Gnurro edited this page Jun 9, 2021 · 8 revisions

Examples and explanations on writing playerInput chunk content.
As the most important aspect of a basic player input is the verb coming right after the second person pronoun (or the third person pronoun or name for third person perspective), these will be used to organize this advice document.

'Internal' Actions

While physical actions performed by the player are easy to anticipate and write ('hit it with your axe'), 'internal' actions or 'actions of the mind' can be hard to anticipate, but with a little practice they offer a lot of flexibility and are often the only way to translate narrative prose into the textadventure format. As this specially useful for classic literature with different narrative perspectives, reformatting Melville's Moby Dick will be used here as examples.

'think (about)'

'think X', 'think about X' or 'think that X' are useful before sourceText that is in the perspective of the main characters ('you', for 2ndP) and expresses any kind of subjective assessment or elaboration. This works well for personal narrators' description of situations which are not 'currently happening', as well.
For example, the main character in Moby Dick is explaining their motives for going to sea in the first chapter. He - 'you' in the reformatted version - describes this in a subjective fashion, and thus 'think' seems most appropriate to lead to these sourceText passages.

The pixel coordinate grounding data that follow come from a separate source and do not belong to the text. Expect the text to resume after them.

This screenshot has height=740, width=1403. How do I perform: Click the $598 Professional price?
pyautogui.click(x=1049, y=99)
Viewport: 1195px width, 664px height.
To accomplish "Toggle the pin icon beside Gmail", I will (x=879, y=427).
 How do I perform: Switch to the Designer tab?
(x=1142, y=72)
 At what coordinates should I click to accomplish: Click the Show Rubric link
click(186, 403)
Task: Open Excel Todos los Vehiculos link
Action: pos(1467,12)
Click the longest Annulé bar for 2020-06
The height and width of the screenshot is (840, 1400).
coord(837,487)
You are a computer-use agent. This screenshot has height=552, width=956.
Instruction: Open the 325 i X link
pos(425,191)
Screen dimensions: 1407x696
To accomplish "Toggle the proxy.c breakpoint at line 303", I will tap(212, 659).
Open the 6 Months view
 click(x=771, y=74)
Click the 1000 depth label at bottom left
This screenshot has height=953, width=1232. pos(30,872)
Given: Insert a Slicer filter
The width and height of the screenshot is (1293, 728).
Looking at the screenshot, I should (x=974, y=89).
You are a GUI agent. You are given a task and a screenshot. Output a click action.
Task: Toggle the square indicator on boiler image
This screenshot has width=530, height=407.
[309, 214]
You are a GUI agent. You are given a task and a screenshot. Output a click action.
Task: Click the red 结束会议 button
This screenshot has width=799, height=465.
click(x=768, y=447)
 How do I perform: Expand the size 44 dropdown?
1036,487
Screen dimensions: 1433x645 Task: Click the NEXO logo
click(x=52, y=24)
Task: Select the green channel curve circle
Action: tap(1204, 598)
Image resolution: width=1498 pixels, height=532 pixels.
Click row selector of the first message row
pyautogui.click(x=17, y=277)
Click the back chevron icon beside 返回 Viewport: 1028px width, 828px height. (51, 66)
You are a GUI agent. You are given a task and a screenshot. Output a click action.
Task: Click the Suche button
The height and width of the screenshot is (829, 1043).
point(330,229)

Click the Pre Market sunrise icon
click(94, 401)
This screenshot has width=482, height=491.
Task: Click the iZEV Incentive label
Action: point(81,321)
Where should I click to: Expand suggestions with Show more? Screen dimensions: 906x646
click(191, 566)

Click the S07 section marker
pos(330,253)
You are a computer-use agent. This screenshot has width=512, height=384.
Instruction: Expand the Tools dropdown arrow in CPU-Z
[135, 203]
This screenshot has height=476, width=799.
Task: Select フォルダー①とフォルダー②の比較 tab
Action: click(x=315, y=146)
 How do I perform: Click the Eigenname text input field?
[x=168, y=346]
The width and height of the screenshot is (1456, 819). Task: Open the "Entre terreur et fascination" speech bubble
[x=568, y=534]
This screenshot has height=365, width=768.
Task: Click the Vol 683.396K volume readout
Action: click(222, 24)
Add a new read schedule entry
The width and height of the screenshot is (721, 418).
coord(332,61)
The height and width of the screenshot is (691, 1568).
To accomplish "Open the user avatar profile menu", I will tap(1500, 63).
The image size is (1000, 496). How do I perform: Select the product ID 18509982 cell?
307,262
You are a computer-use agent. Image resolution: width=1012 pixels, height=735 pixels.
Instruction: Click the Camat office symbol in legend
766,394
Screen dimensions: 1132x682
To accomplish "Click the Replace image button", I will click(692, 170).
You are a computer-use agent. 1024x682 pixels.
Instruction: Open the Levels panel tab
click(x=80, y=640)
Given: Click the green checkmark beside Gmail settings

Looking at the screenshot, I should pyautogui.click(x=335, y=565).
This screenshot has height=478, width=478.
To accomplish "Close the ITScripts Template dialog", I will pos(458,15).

> You think about what you like about sailing.
It is a way you have of driving off the spleen and regulating the circulation.
> You think about why you want to go to sea now.
Whenever you find yourself growing grim about the mouth; whenever it is a damp, drizzly November in your soul; whenever you find yourself involuntarily pausing before coffin warehouses, and bringing up the rear of every funeral you meet; and especially whenever your hypos get such an upper hand of you, that it requires a strong moral principle to prevent you from deliberately stepping into the street, and methodically knocking people’s hats off—then, you account it high time to get to sea as soon as you can.

'think (about)' is versatile for subjective descriptions, and can be used to refer to subjective knowledge, as well, as in the next example:

> You think about how others feel towards the ocean.
If they but knew it, almost all men in their degree, some time or other, cherish very nearly the same feelings towards the ocean with you.
> You think of a place that is very close to the sea.
There now is your insular city of the Manhattoes, belted round by wharves as Indian isles by coral reefs—commerce surrounds it with her surf.
> You think of how close Manhattan is to the ocean.
Right and left, the streets take you waterward.

Keep in mind to not use 'think' as a 'easy way out' - what is thought about must still fit with what follows in the next sourceText.

'ponder'/'wonder'

(WIP)

'want'

(WIP)

Referring and Pronouns

When to use and when to avoid pronouns and indirect references in playerInputs. (WIP)

> You figure out what this means.
But that same image, we ourselves see in all rivers and oceans. It is the image of the ungraspable phantom of life; and this is the key to it all.

Afterword

Keep in mind that this is only advice and not a strict guideline. The initial author of this advice uses these as they are sated above, but other reformatters/editors may use them differently. There is no objectively 'best practice' for this, as this is one of the first projects to create a dataset like this at all.